Ниже следовала приписка, выдержанная в том же духе, касательно какой-то другой тяжбы, в которых баронет, по-видимому, недостатка не испытывал, и на этом письмо заканчивалось.
«Я направлюсь прямо в Лондон — увидеться с этими людьми, а оттуда — во Флоренцию. Гаэтано Мелони — быть может, он еще жив, кто знает? Он вспомнит священника, принимавшего исповедь… Преподнести дар религиозному учреждению — добиться разрешения нарушить тайну исповеди: ведь тут особый случай, речь идет о правосудии. Если это тот самый Чарлз Арчер и он действительно — а почему бы и нет? — раскрыл на смертном одре все тайны… Сначала я встречусь с мистером Дейнджерфилдом, потом с этими адвокатами, а затем начну розыски во Флоренции; собранные там сведения и те, что сообщил Айронз, помогут мне приступить в Англии к самому тщательному расследованию всей этой истории».
Случись Мервину раньше вернуться домой, где его ожидало приведенное выше послание, он немедля отправился бы с ним в Медный Замок, но поскольку это исключалось, он перечитывал его снова и снова.

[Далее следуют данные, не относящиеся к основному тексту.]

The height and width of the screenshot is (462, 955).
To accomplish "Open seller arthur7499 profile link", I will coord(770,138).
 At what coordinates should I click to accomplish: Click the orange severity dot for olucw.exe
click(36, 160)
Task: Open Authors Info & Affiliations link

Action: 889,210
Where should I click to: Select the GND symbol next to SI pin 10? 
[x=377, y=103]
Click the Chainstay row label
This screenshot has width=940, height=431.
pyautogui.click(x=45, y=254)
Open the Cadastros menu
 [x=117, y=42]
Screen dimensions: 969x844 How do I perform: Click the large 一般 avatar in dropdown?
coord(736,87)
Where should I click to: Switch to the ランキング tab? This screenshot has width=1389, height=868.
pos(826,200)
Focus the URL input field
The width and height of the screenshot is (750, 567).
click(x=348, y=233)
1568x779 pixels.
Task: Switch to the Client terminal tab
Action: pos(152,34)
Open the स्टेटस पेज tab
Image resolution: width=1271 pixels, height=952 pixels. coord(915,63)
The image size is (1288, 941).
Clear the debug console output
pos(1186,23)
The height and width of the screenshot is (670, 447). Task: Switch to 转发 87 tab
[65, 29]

Удивительно, как часто бывает, что человек, подолгу склоняясь над самыми обыкновенными строчками, без конца вглядывается в них, если начертанные слова касаются чего-то жизненно для него важного; а какие только теории и догадки не роятся у него в голове при виде какого-нибудь необычного оборота или небрежного росчерка!
С дикими животными, что заперты в клетках зверинца, тая в себе неукротимый инстинкт действия, который горит у них в зрачках и подрагивает в каждом мускуле, — вот с кем сходствует сейчас наш герой: взор его сверкает, черные локоны развеваются, пока он взволнованно расхаживает из угла в угол по своему обшитому кедром кабинету. То и дело посещает его новая надежда, то и дело рождается новое предположение — и тогда он вновь пристально изучает письмо баронета или берется за свидетельство о смерти Арчера, и час за часом летит незаметно, в стремительной смене воздушных призраков.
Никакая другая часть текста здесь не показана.